Le aree protette per la tutela e la valorizzazione delle minoranze linguistiche.

Alla manifestazione per il conferimento del Diploma Europeo al Parco Nazionale del Gran Paradiso -ottenuto dopo ottantacinque anni di esistenza e di severa, a volte anche faticosa, difesa delle sue prerogative- i bambini delle locali scuole delle Valli Orco e Soana hanno rivolto il loro saluto di benvenuto in lingua francoprovenzale.
Un segnale importante di riappropriazione orgogliosa della cultura locale, che comincia dalla dignità della lingua madre, assorbita dal seno materno come nutrimento spirituale che trasmette la cultura di generazioni.
Per le nostre vallate montane, è segnale importate. Si tratta di riscatto nei confronti di subalternità radicate nei confronti di ciò che è a valle, della pianura, dei luoghi metropolitani.
Ma può, o forse dovrebbe, accadere così ovunque.
E’ da tempo che alle aree protette viene riconosciuta una ricchezza e dunque un ruolo speciale, non solo sotto il profilo paesistico ambientale o della biodiversità faunistica e floristica, ma anche nel disegno più generale delle politiche di sviluppo delle aree interessate.
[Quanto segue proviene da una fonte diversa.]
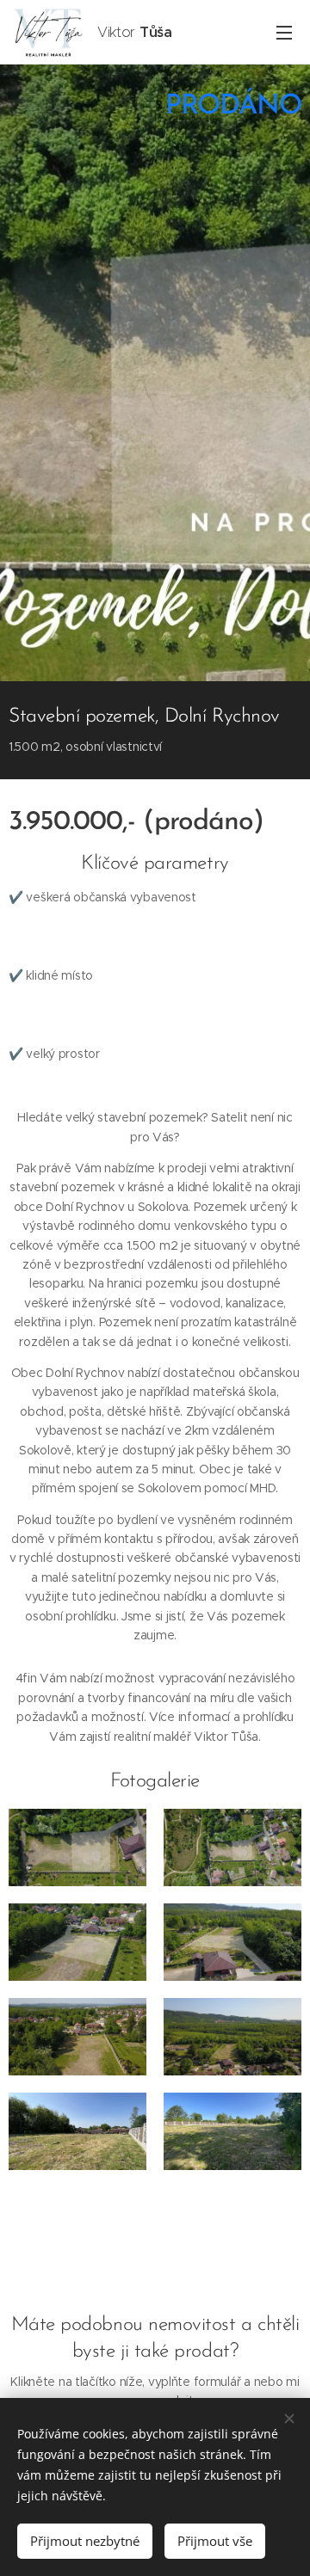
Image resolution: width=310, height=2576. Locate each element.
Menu (284, 32)
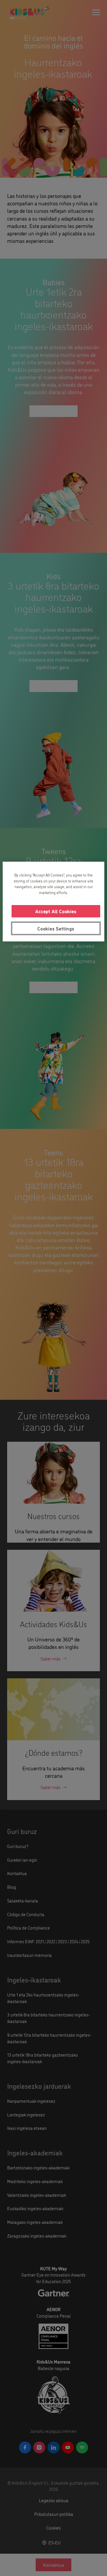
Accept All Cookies (55, 911)
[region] (53, 901)
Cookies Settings (55, 928)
Non è d’altra parte un caso che la Conferenza di Barcellona del 2004 abbia sottolineato -suggerendo un’agenda XXI per la cultura- il valore delle differenze culturali messe in parallelo con la biodiversità.
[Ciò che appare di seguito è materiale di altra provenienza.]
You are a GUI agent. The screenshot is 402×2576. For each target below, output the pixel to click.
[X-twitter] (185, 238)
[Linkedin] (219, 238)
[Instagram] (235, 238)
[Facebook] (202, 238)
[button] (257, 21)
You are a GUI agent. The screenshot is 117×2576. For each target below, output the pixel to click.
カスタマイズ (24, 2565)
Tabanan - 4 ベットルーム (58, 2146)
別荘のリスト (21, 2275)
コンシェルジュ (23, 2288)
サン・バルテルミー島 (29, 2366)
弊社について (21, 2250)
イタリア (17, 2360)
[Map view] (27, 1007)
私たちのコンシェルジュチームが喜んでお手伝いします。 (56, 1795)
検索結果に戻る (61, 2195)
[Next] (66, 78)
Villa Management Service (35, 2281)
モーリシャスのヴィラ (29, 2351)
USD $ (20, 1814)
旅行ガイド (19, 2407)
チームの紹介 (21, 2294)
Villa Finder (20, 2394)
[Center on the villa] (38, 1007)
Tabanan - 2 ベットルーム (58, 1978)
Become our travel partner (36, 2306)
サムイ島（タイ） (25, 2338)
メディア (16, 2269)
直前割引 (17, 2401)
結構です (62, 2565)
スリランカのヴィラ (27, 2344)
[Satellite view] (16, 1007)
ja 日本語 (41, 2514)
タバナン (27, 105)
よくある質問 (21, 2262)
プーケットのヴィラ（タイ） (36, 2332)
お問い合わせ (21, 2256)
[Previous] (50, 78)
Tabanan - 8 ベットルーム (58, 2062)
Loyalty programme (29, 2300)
Peraltro a causare la scomparsa degli idiomi sono spesso le stessa cause che attentano alla biodiversità del pianeta: sviluppo dell’agricoltura intensiva, industrializzazione, deforestazione massiccia, urbanizzazione.
Oggi al mondo esistono circa 7.000 lingue ed entro la fine del secolo è previsto possa scomparirne almeno il 50%; qualcuno arriva addirittura al 90%. Secondo David Crystal, che in un saggio ha dato conto della morte delle lingue, il ritmo di scomparsa tra quelle parlate attualmente sulla terra, è di una ogni due settimane; di questo passo a fine secolo ne saranno morte 2.500 e a metà del XXI secolo potrebbero rimanerne soltanto una decina.
Secondo i dati dell’Unesco, per sopravvivere di generazione in generazione, una lingua deve avere almeno 100.000 persone in grado di parlarla correttamente. Almeno la metà degli oltre 6.800 idiomi diversi, parlati nel mondo, sono patrimonio di meno di 2.500 persone e quindi destinati all’estinzione.
Possiamo rinunciare loro senza perdere un po’ di noi?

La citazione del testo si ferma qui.